Но, лихорадочно думая именно так, Надя пристально, как мог бы только сам Сыромолотов, наблюдала на улицах все, что только, по ее мнению, могло бы войти в ту «Демонстрацию». Как-то независимо от царившего в столице военного колорита она жила картиной, затеявшейся в очень далеком Симферополе, и потому останавливалась то перед верховыми лошадьми (ведь их должно было быть полдюжины на картине), то перед полицейскими, дежурившими на подступах к Зимнему дворцу, щегольски одетыми, во всеоружии и в белых перчатках; то перед тем или иным, случайно встретившимся лицом в толпе, которое ей хотелось бы видеть на картине…
Один пристав даже прикрикнул на нее, когда она вздумала, остановившись, его разглядывать в упор: должно быть, он принял ее любопытство за что-то совершенно другое.
II
Зимний дворец… Нельзя сказать, чтобы очень красивое, но во всяком случае огромное здание, сложной архитектуры, несокрушимо прочное на вид. А чугунная ограда этого дворца безусловно красива, – так казалось и Наде, и Нюре, когда они проходили около дворца. Даже бесконечное повторение одного и того же узора между каменными столбами ограды каждой из них представлялось необходимым для того, чтобы усиливать и усиливать впечатление.
В столице огромнейшей страны, в городе, в котором так много величественных, прекрасных, вековечно-прочных зданий, стоит царский дворец. Разумеется, он должен быть самым величественным, прекрасным и прочным из всех зданий столицы, – таковы были требования к нему со стороны двух юных провинциалок, и одна другую пыталась убедить, что это так именно и есть, хотя все же, чтобы проверить это, надо бы было побывать еще и внутри дворца и пройтись по всем его залам.
Наде и Нюре, конечно, нечего было и думать о подобном осмотре дворца, но однажды издали они увидели, как у входа во дворец толпилось много людей, одетых в штатское платье, и их пропускала внутрь дворцовая полиция, проверявшая их документы.
Это было 26 июля по русскому стилю, когда Австро-Венгрия спохватилась, что не удосужилась еще объявить войну России, и император Франц-Иосиф выпустил манифест о войне, а Николай II ответил на этот манифест своим манифестом, который он решил объявить прежде всего лишь избранным им членам Государственного совета и Государственной думы.

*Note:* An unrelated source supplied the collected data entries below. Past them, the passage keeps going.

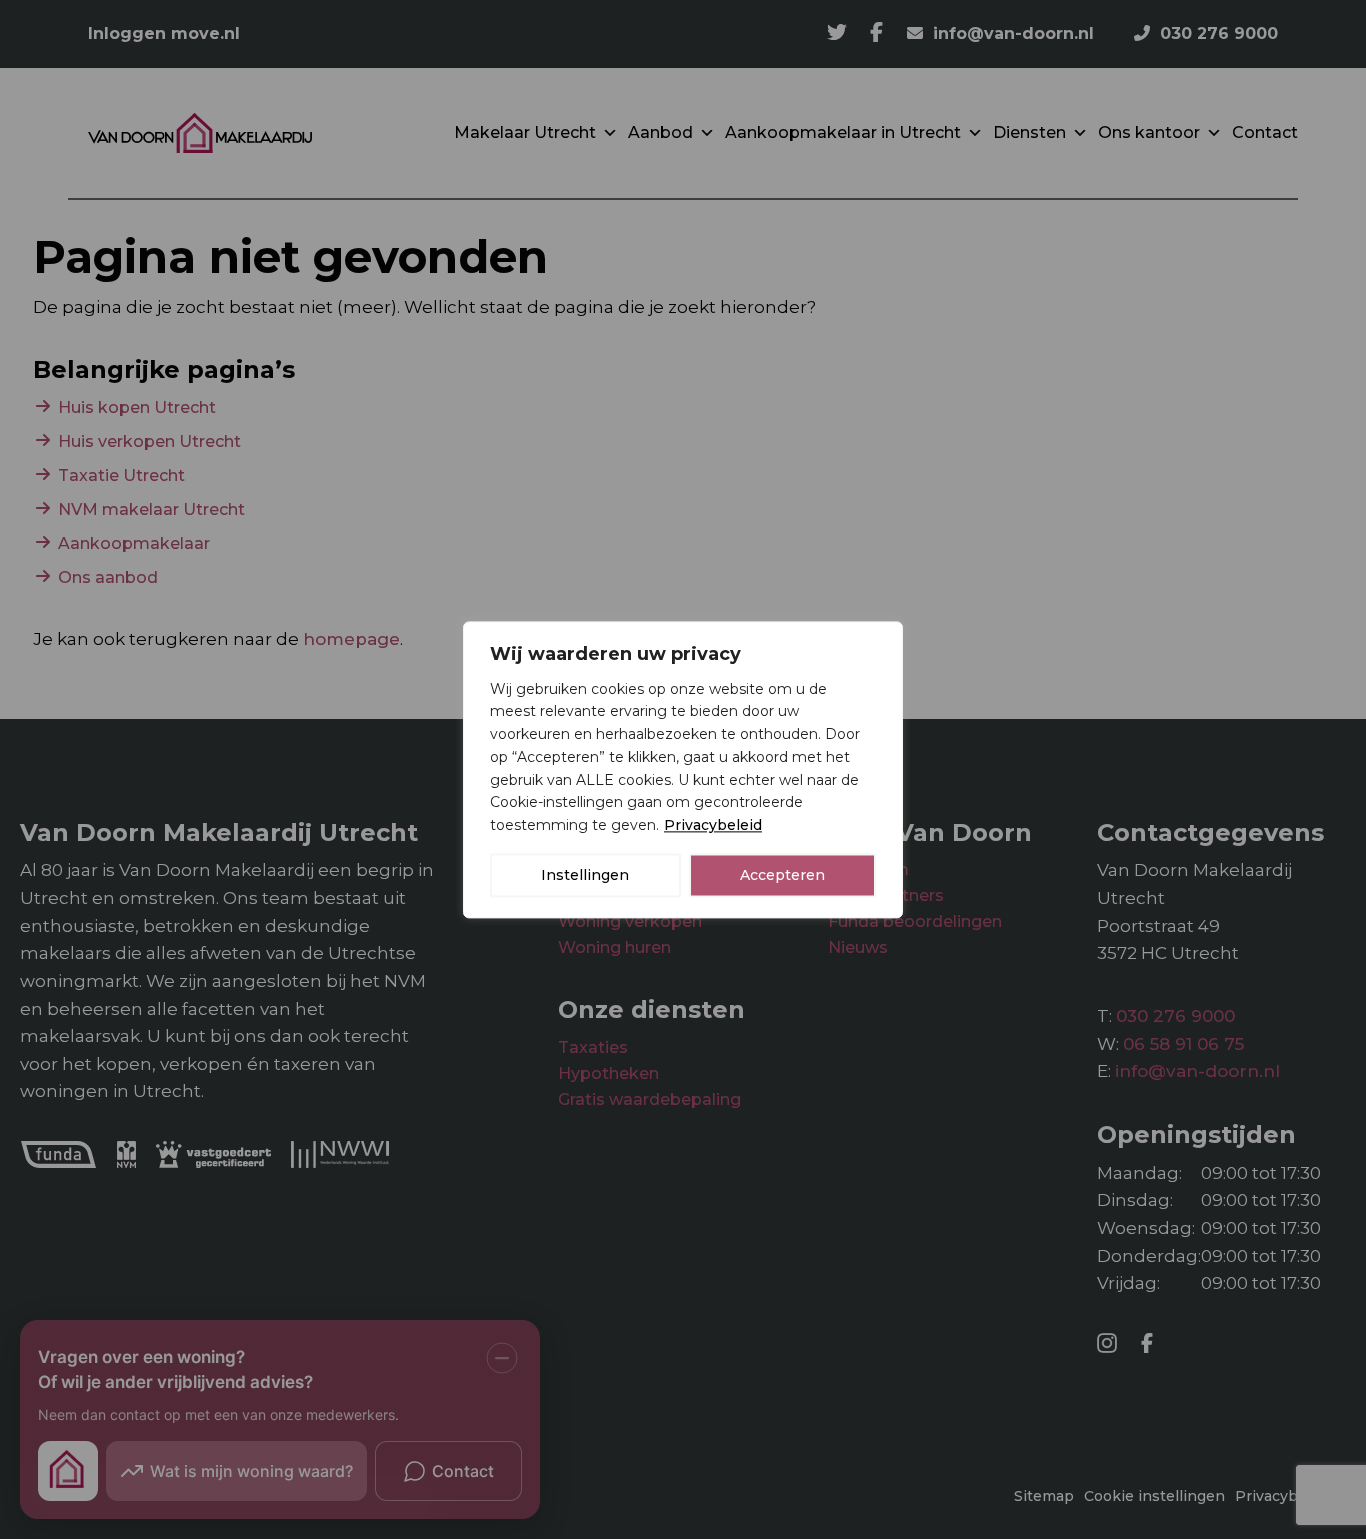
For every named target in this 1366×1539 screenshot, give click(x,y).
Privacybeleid (713, 825)
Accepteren (782, 875)
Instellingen (585, 875)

Война уже шла на границах Австро-Венгрии и России без манифеста так же, как если бы и с манифестом – манифест о войне мог даже и не объявляться представителям высших государственных учреждений в присутствии самого царя и в царском дворце, но признано было необходимым подчеркнуть таким приемом, что начавшаяся война является серьезнейшим общегосударственным делом.
На языке безукоризненно официальном то, что должно было произойти в этот день в Зимнем дворце и для чего должен был прибыть сюда царь из своего загородного дворца, называлось «единением царя с избранниками народа». Для этого единения предназначен был не самый большой зал – в тысячу сто квадратных метров, а другой, значительно меньший, так как приглашенных было не очень много. Обстоятельства же на фронтах складывались так, что уже теперь, на восьмой день войны с Германией и на первый – открытой войны с Австрией, заставляли задуматься.